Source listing
|---|

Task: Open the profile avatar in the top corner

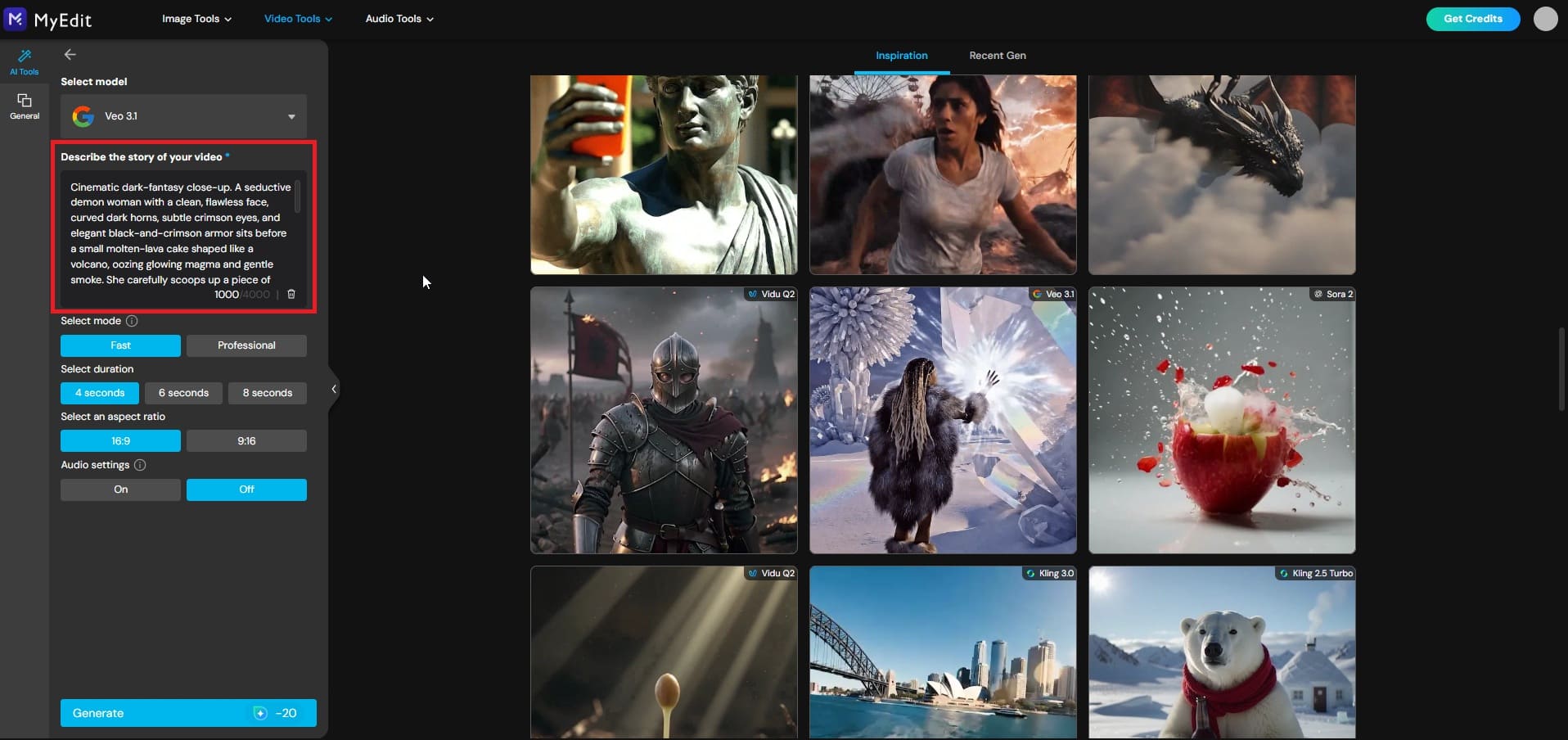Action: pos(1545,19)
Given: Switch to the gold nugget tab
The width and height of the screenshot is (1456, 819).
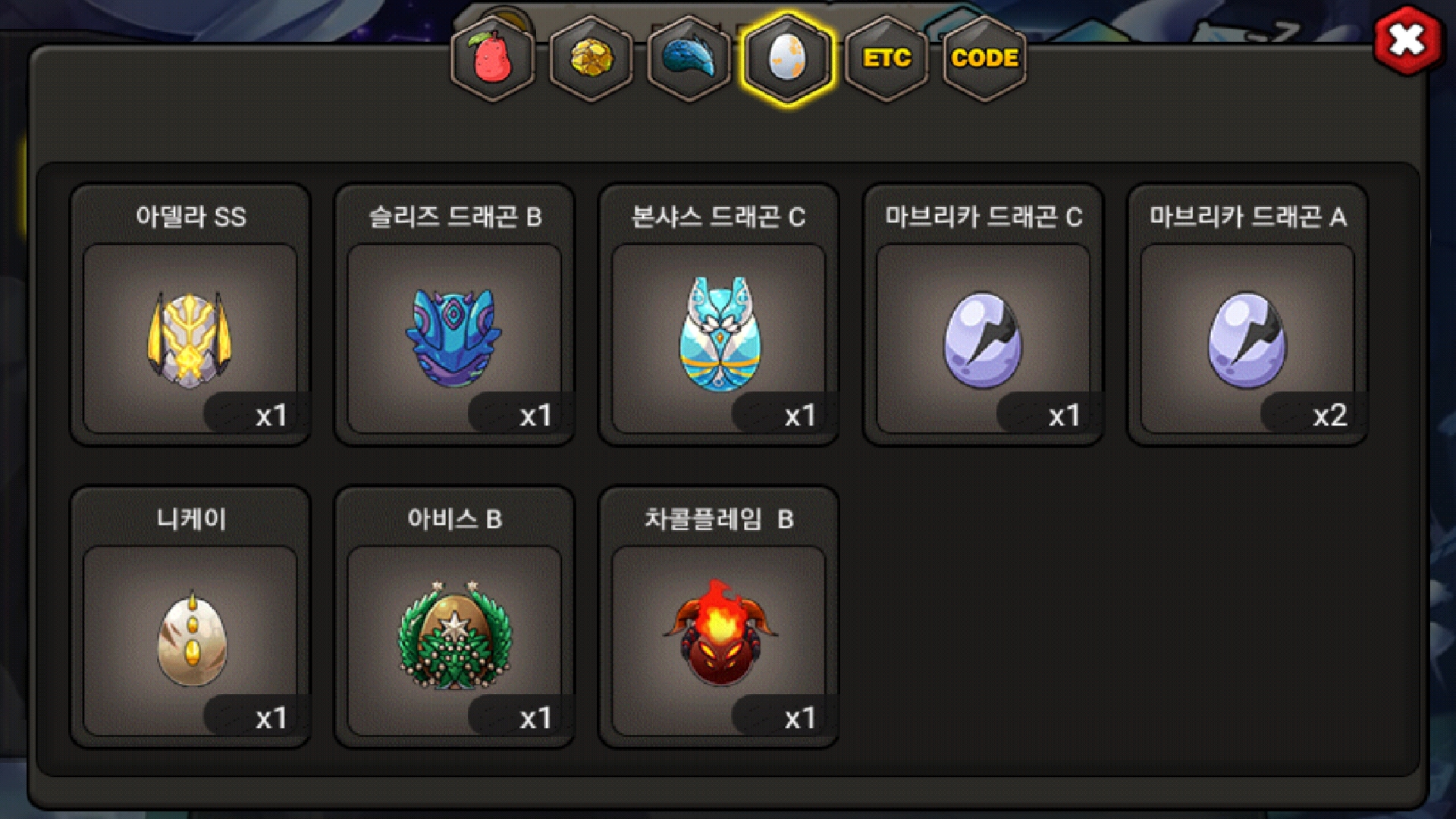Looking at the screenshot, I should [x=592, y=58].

|---|

WHAT TO PRODUCE: Write out every line of the listing above word for word, leaving out the pictures.

OUTPUT FOR THIS TASK:
Task: Open the profile avatar in the top corner

Action: pos(1545,19)
Given: Switch to the gold nugget tab
The width and height of the screenshot is (1456, 819).
Looking at the screenshot, I should [x=592, y=58].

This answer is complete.